Low carbohydrate diets (e.g. Atkins, Scarsdale diet, Hollywood diet)
Low carbohydrate diets increased in popularity in the early 2000s with the rediscovery of the Atkins diet as an effective way of losing weight. Low carbohydrate diets are based on the premise that a diet very low in carbohydrate leads to a reduction in the body’s insulin production, resulting in fat and protein (muscle) stores being used as the body’s main energy source.
The ultimate aim of low carbohydrate diets is to force the body to use fat as its main energy source. When this happens a person produces ketones (a by product which is generated when fatty acids are broken down for energy) to fuel parts of the body that cannot use fat as an energy source. During this period a person is said to be in a state of ketosis which is characterised by smelly breath and side-effects such as nausea and fatigue.

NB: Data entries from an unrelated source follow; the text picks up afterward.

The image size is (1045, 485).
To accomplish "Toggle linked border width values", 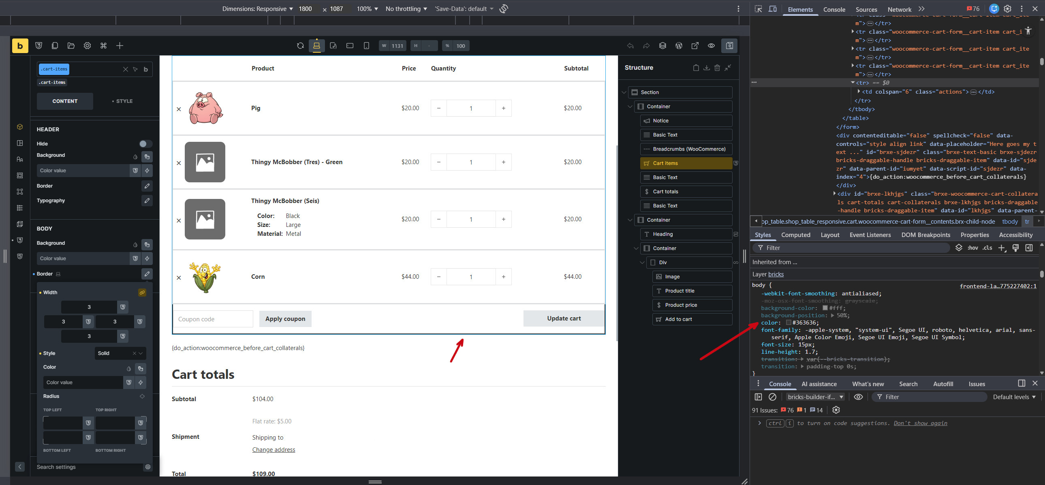I will (x=142, y=292).
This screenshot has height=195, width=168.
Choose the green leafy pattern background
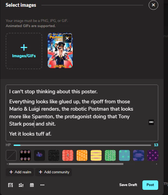coord(110,155)

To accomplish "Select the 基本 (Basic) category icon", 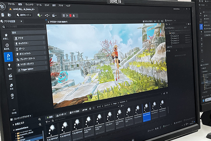I will (x=9, y=57).
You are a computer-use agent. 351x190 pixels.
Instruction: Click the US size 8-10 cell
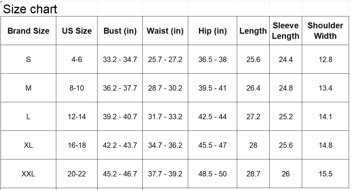click(77, 88)
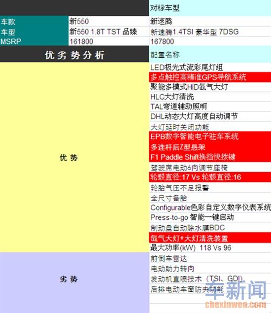
Task: Click the purple 劣势 merged cell
Action: pyautogui.click(x=74, y=282)
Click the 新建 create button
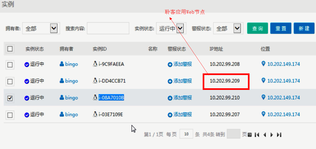The height and width of the screenshot is (149, 316). click(x=304, y=28)
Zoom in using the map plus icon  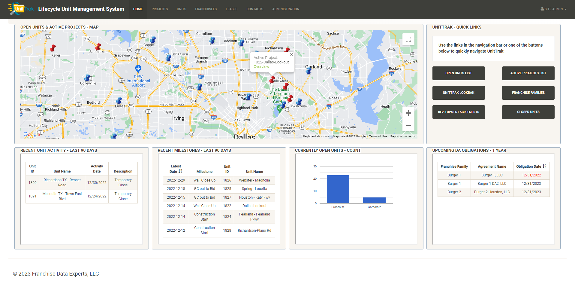pyautogui.click(x=408, y=113)
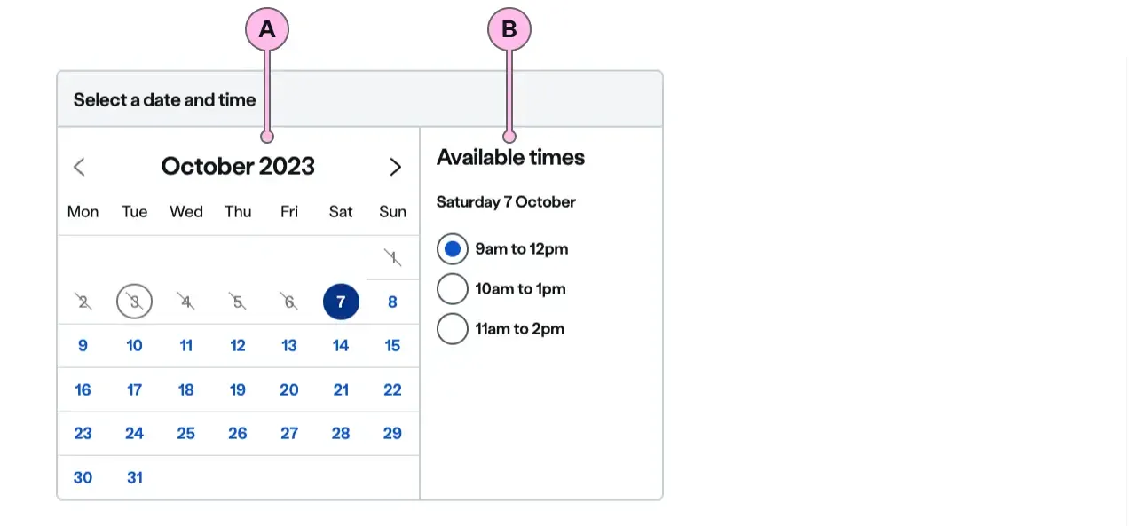Choose 8 October in the calendar
This screenshot has width=1136, height=526.
392,302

While people who go on low carbohydrate diets do lose weight and do so quickly this comes at a price. The majority of weight that is lost comes from loss of water and muscle tissue. As with very low calorie diets this loss of muscle (metabolically active tissue) will lead to a reduction in the number of calories a person needs to maintain their weight.
Followers of low carbohydrate diets also miss out on essential nutrients and vitamins which come from fruit, vegetables and grains. Ketosis can also cause kidney damage in individuals with already established kidney problems.
People on low carbohydrate diets often increase their intake of protein or fat which can lead to other issues. For example, high levels of protein may put an increased strain on the kidneys, risk dehydration and can cause the body to lose calcium, leading to osteoporosis. Higher intake of fat, particularly saturated fat can increase the risk of heart disease in those who follow these diets in the longer term.